Source —
A Storied Life: Tabitha Review
Lab42's A Storied Life: Tabitha opens with a letter from a dead woman named Tabitha, who asks an unnamed relative to sort through her cottage and sell off what they can. The game was released on April 14, 2026, on Steam for $13, published by Secret Mode. It combines a grid-based packing puzzle with a memoir-rewriting system that turns household objects into narrative fragments. The result is a game caught between two ambitions — one it fulfills with quiet confidence, and one it sometimes fumbles.
Packing Up a Life, One Room at a Time

The setup borrows from Unpacking but reverses the direction. Instead of placing items into a new home, players move room by room through Tabitha's British cottage, deciding what to keep, recycle, or send to auction. Each room offers a single cardboard box with a small grid layout, and every object must be rotated and arranged to fit inside it. Only the items packed into the box carry over to the next phase of the game.
Rooms contain far more objects than the box can hold. A kitchen counter might have ceramic dishes, framed photos, a set of old medals, and a suspicious hammer with dried red matter on the head. Players click through drawers and cupboards to find hidden items, and some require moving furniture or locating keys. The search phase works well — it rewards curiosity and gives each room a sense of lived-in clutter rather than a sterile arrangement of collectibles.
Objects range from the mundane to the bizarre. There are knitting supplies, debt collection letters, occult wall hangings, photos with scratched-out faces, and at least one haunted doll. The variety feeds directly into the game's second mechanic: every item a player keeps contributes four words to a pool used to reconstruct Tabitha's damaged memoir.

Dataset excerpt —
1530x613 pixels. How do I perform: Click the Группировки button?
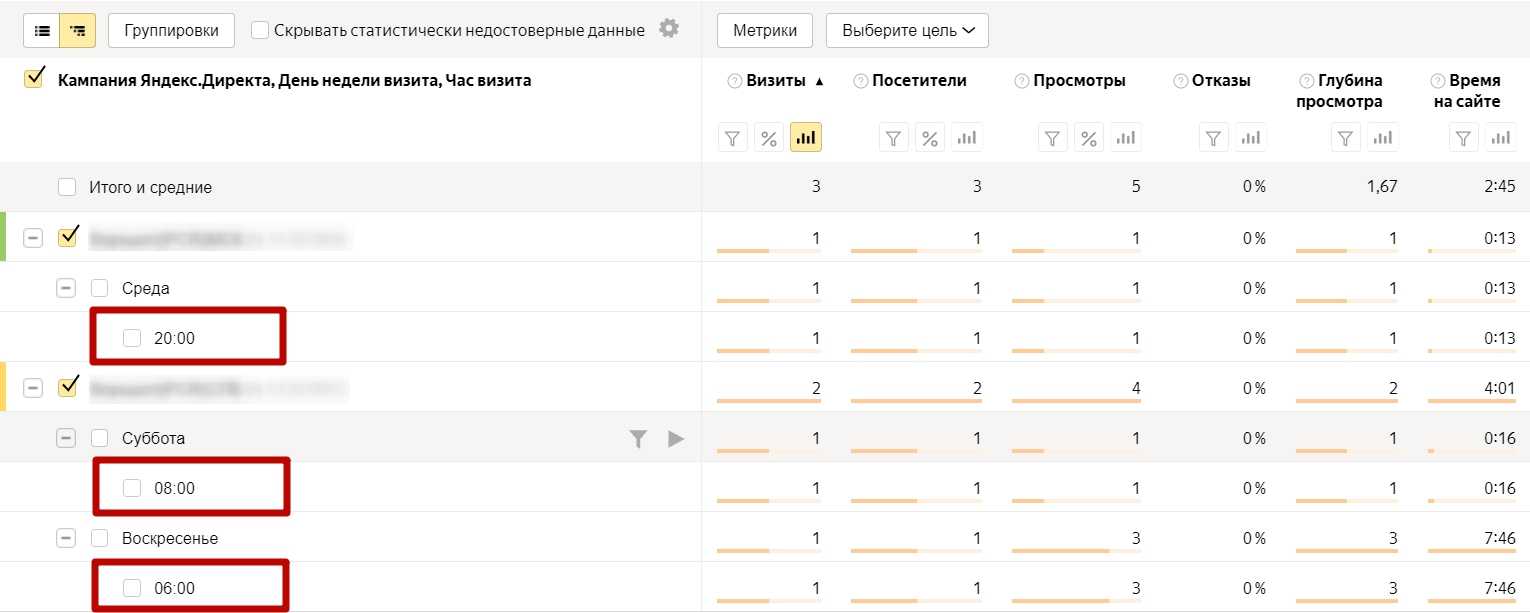click(171, 30)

Exercise brief —
Answer these questions from the review of A Storied Life: Tabitha:
1. On what date and at what price was the game released on Steam?
2. How many boxes does each room offer for packing?
3. How many words does each kept item contribute to the pool for reconstructing the memoir?

Task output —
1. April 14, 2026, for $13.
2. One cardboard box with a small grid layout.
3. Four words.